The 30-stock Dow Jones Industrial Average fell 125.82 points, or 0.4 per cent, to 29,134.99 — giving up a gain of nearly 400 points earlier in the day. The Dow is now 21.2 per cent below its record high, also marked in January. The tech-heavy Nasdaq Composite index gained 26.6 points overnight, or 0.2 per cent, to 10,829.5: it has fallen more than 33 per cent since hitting a record in November.
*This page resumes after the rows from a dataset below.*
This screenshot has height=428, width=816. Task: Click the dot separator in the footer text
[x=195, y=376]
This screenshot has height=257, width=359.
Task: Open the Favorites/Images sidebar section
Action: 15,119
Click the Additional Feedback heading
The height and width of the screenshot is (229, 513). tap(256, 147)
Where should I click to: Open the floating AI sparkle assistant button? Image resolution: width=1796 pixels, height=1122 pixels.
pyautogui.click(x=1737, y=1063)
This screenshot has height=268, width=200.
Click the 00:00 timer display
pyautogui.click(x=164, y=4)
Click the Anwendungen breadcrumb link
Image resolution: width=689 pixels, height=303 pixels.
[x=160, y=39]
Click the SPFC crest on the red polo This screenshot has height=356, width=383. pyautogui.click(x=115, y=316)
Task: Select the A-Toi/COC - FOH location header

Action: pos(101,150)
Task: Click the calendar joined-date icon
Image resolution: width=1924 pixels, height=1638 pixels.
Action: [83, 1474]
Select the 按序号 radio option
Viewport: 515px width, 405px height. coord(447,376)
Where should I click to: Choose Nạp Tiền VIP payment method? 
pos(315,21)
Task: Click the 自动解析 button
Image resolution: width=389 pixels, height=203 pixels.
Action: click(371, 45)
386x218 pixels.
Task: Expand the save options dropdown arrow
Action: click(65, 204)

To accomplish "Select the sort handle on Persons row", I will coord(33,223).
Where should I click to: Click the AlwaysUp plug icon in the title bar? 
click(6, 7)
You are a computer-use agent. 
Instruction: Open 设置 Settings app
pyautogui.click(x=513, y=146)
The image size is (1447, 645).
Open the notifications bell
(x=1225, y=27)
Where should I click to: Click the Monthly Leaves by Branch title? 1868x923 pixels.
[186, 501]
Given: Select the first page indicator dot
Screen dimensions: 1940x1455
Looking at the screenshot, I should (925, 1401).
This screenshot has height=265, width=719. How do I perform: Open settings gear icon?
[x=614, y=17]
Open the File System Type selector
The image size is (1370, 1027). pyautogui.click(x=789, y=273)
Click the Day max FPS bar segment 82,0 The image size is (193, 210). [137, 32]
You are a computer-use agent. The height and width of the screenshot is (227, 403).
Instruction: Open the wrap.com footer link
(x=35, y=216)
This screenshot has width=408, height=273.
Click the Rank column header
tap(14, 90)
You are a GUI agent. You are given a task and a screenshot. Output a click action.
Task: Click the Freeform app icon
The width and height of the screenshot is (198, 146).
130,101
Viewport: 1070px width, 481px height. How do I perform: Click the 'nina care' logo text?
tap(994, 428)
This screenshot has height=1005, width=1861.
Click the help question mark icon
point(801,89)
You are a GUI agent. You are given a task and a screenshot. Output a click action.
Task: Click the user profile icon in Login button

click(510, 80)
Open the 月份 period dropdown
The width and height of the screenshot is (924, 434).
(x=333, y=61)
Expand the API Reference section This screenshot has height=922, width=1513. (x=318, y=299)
The bond market rout continued, with the benchmark 10-year Treasury yield continuing to climb to levels not seen in at least a decade. The 10-year Treasury yield surpassed 3.9 per cent as it continued its climb toward 4 per cent, closing at 3.949 per cent. The 2-year yield, considered to be much more sensitive to Federal Reserve policy, closed at a new 15-year high of 4.287 per cent, up from 4.2 per cent the previous day – it was just 0.13 per cent at the start of 2021.
Gold advanced by US$1.34 to US$1,629.30 an ounce, and oil prices also turned positive, with Brent crude oil gaining US$2.21, or 2.6 per cent, to US$86.27 a barrel, but West Texas Intermediate crude was down a further 32 cents to US$78.18 a barrel. The oil market is trying to get a handle on what’s going on with Russian pipelines, with both Nord Stream 1 and 2 hit by leakages and explosions overnight. Neither pipeline was operational at the time, but contained gas, which is now leaking into the surrounding waters. European officials and analysts said the leaks cannot be coincidental; a German official said evidence pointed to sabotage rather than a technical issue.
The Australian dollar is buying 64.3 US cents, down from 64.96 US cents at Tuesday’s local close.